_TASK ITEM_
Having read the records, set them all down exactly as they appear.

Saved data entries:
○ ○ ○
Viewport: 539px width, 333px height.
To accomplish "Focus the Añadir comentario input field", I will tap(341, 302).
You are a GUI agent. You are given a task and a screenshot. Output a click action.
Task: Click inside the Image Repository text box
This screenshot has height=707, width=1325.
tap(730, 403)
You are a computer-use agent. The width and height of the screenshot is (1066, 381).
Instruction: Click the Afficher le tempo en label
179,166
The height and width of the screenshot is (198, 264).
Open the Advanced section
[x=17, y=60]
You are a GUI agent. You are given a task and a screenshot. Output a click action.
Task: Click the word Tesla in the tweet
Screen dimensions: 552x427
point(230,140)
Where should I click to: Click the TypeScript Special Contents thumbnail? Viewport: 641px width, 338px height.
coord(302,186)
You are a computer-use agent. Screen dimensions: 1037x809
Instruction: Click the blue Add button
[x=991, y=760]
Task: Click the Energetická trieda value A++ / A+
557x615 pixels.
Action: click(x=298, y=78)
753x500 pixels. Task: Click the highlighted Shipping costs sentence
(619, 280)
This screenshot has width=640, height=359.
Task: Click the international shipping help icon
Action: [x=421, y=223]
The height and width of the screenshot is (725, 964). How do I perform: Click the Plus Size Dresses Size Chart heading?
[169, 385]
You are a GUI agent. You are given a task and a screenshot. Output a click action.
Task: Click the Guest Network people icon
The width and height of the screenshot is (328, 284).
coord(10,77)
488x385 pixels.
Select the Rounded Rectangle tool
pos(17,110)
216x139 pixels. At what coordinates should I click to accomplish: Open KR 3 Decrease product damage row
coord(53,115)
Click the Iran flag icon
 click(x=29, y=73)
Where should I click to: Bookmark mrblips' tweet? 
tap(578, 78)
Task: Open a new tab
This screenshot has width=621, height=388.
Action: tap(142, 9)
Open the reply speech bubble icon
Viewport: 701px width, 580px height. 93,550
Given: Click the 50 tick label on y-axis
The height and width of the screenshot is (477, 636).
○ ○ ○
_FINISHED TASK_
Viewport: 539px width, 333px height.
To accomplish "Focus the Añadir comentario input field", I will tap(341, 302).
You are a GUI agent. You are given a task and a screenshot. Output a click action.
Task: Click inside the Image Repository text box
This screenshot has height=707, width=1325.
tap(730, 403)
You are a computer-use agent. The width and height of the screenshot is (1066, 381).
Instruction: Click the Afficher le tempo en label
179,166
The height and width of the screenshot is (198, 264).
Open the Advanced section
[x=17, y=60]
You are a GUI agent. You are given a task and a screenshot. Output a click action.
Task: Click the word Tesla in the tweet
Screen dimensions: 552x427
point(230,140)
Where should I click to: Click the TypeScript Special Contents thumbnail? Viewport: 641px width, 338px height.
coord(302,186)
You are a computer-use agent. Screen dimensions: 1037x809
Instruction: Click the blue Add button
[x=991, y=760]
Task: Click the Energetická trieda value A++ / A+
557x615 pixels.
Action: click(x=298, y=78)
753x500 pixels. Task: Click the highlighted Shipping costs sentence
(619, 280)
This screenshot has width=640, height=359.
Task: Click the international shipping help icon
Action: [x=421, y=223]
The height and width of the screenshot is (725, 964). How do I perform: Click the Plus Size Dresses Size Chart heading?
[169, 385]
You are a GUI agent. You are given a task and a screenshot. Output a click action.
Task: Click the Guest Network people icon
The width and height of the screenshot is (328, 284).
coord(10,77)
488x385 pixels.
Select the Rounded Rectangle tool
pos(17,110)
216x139 pixels. At what coordinates should I click to accomplish: Open KR 3 Decrease product damage row
coord(53,115)
Click the Iran flag icon
 click(x=29, y=73)
Where should I click to: Bookmark mrblips' tweet? 
tap(578, 78)
Task: Open a new tab
This screenshot has width=621, height=388.
Action: tap(142, 9)
Open the reply speech bubble icon
Viewport: 701px width, 580px height. 93,550
Given: Click the 50 tick label on y-axis
The height and width of the screenshot is (477, 636).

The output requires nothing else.